Data-driven gap filling and spatio-temporal filtering of the
GRACE/GRACE-FO records
Abstract
Gravity Recovery And Climate Experiment (GRACE) and GRACE-Follow On
(GRACE-FO) global monthly measurements of Earth’s gravity field have led
to significant advances in the quantification of mass transfer on Earth.
Yet, a long temporal gap between missions prevents interpretation of
long-term mass variations. Moreover, instrumental and processing errors
translate into large non-physical stripes polluting geophysical signals.
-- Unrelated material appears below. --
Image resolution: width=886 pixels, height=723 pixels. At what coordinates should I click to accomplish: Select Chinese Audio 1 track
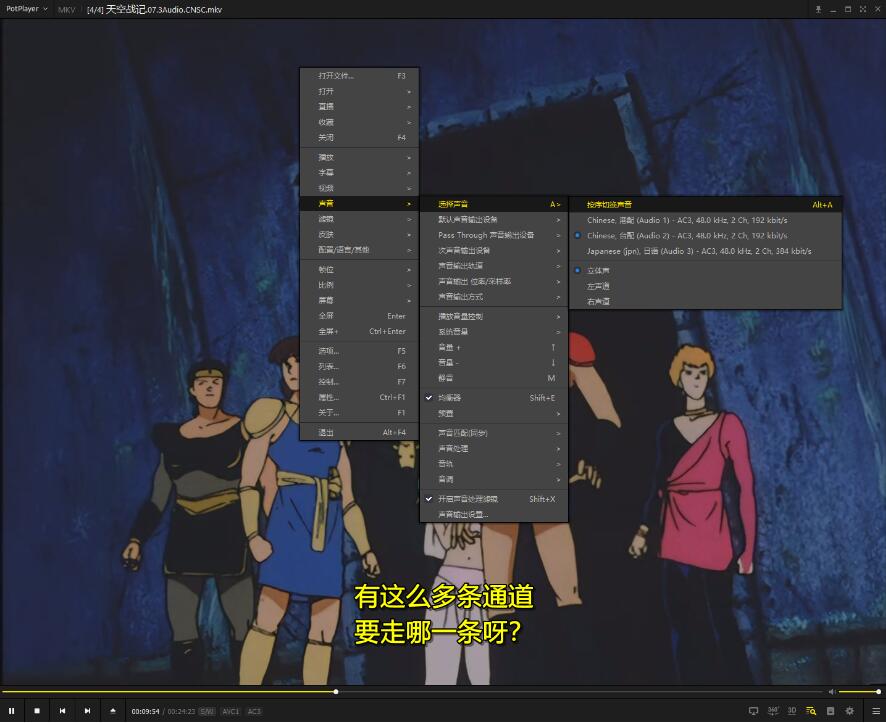tap(686, 220)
We use Multichannel Singular Spectrum Analysis (M-SSA) to overcome both
issues by exploiting spatio-temporal information of multiple Level-2
GRACE/GRACE-FO solutions. We statistically replace missing data and
outliers using iterative M-SSA on Equivalent Water Height (EWH) time
series processed by CSR, GFZ, GRAZ, and JPL to form a combined evenly
spaced solution. Then, M-SSA is applied to retrieve common signals
between each EWH time series and its neighbours to reduce residual
spatially uncorrelated noise. We develop a complementary filter, based
on the residual noise between fully processed data and a parametric fit
to observations, to further reduce persisting stripes. Comparing
GRACE/GRACE-FO M-SSA solution with SLR low-degree Earth’s gravity field
and hydrological model demonstrates its ability to statistically fill
missing observations. Our solution reaches a noise level comparable to
mass concentration (mascon) solutions over oceans, without requiring
\textit{a priori} information or regularisation. While
short-wavelength signals are hampered by filtering of spherical
harmonics solutions or challenging to capture using mascon solutions, we
show that our technique efficiently recovers localized mass variations
using well-documented mass transfers associated with reservoir
impoundments.